Mary Oliver: Poetry Symbols, Allegory and Motifs

Mary Oliver: Poetry Symbols, Allegory and Motifs

Breakage- “Breakage”

Mary Oliver perceives multiple forms of breakage: “How everything shines in the morning light!/The cusp of the whelk,/the broken cupboard of the clam,/the opened, blue mussels,/moon snails, pale pink and barnacle scarred—/and nothing at all whole or shut, but tattered, split,/dropped by the gulls onto the gray rocks and all the moisture gone.” The breakage related to the sea has affirmative suggestions for it epitomizes an abounding life and is appealing for this reason.
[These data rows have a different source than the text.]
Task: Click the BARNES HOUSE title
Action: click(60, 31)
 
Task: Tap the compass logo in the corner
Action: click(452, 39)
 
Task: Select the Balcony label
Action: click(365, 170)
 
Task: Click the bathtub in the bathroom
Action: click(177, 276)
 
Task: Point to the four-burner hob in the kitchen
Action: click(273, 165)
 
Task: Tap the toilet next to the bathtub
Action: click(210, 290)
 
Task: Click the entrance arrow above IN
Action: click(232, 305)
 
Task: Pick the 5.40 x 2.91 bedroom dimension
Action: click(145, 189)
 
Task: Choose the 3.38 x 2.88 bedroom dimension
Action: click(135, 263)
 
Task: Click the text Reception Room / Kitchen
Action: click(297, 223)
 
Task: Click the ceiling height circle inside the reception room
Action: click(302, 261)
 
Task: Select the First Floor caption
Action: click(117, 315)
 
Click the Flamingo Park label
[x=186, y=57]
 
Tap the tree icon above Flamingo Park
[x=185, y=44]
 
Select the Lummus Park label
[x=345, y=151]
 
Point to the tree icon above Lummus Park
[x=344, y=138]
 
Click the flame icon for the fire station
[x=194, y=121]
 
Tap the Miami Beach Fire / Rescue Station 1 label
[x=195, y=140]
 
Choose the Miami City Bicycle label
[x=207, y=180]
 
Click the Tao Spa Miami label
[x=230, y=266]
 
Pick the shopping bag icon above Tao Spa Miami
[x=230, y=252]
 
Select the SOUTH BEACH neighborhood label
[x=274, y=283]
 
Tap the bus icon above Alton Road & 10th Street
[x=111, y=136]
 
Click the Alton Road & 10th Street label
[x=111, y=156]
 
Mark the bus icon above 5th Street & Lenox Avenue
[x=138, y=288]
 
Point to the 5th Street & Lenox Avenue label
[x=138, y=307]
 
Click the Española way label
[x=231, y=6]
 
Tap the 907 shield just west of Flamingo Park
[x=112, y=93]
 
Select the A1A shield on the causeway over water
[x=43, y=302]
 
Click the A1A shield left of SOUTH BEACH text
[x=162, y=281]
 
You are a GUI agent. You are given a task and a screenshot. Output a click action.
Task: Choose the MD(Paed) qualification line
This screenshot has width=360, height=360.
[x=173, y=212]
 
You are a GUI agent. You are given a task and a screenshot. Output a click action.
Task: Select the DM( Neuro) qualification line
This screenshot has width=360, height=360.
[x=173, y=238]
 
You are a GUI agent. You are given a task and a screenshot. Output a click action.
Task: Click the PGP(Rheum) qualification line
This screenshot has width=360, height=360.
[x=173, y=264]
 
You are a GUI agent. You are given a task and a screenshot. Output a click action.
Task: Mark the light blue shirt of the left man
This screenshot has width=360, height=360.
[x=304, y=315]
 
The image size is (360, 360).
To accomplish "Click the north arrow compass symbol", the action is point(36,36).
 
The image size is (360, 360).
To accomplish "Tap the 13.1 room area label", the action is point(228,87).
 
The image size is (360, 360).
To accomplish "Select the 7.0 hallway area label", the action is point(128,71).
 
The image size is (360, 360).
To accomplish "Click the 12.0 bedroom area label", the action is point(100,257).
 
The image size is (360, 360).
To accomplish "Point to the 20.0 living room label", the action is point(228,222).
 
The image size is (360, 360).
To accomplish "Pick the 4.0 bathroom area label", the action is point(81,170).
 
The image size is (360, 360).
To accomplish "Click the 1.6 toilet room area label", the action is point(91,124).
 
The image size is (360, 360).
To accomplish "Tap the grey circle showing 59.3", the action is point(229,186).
The Journey- “The Journey”

The subject executes a monumental resolution: “You knew what you had to do,/though the wind pried/with its stiff fingers/at the very foundations,/though their melancholy/was terrible.” The stiffness of the fingers suggests that the decision occasioned tension. The melancholic ambiance indicates that the decision was testing. Undoubtedly, the resolution is life-changing.

Voices- “The Journey”

Oliver writes, “But little by little,/as you left their voices behind,/the stars began to burn/through the sheets of clouds,/and there was a new voice/which you slowly/recognized as your own.” The voices that the subject disregard refer to the misgivings that could have encumbered the substantial journey from materializing. The ‘new voice’ embodies the subject’s newfound intrinsic motivation that augmented the subject’s propensity to actualize the journey.

Dreams- “Death at Wind River”

Oliver observes, “In their dreams they sleep with the moon. But mostly they drag their heels in the dust.” The dreams exemplify impracticable imaginings that contribute to the dreamers’ psychological deaths. The dust designates the reality of the dreamers’ situation that cannot be transformed by the illusions of the moon.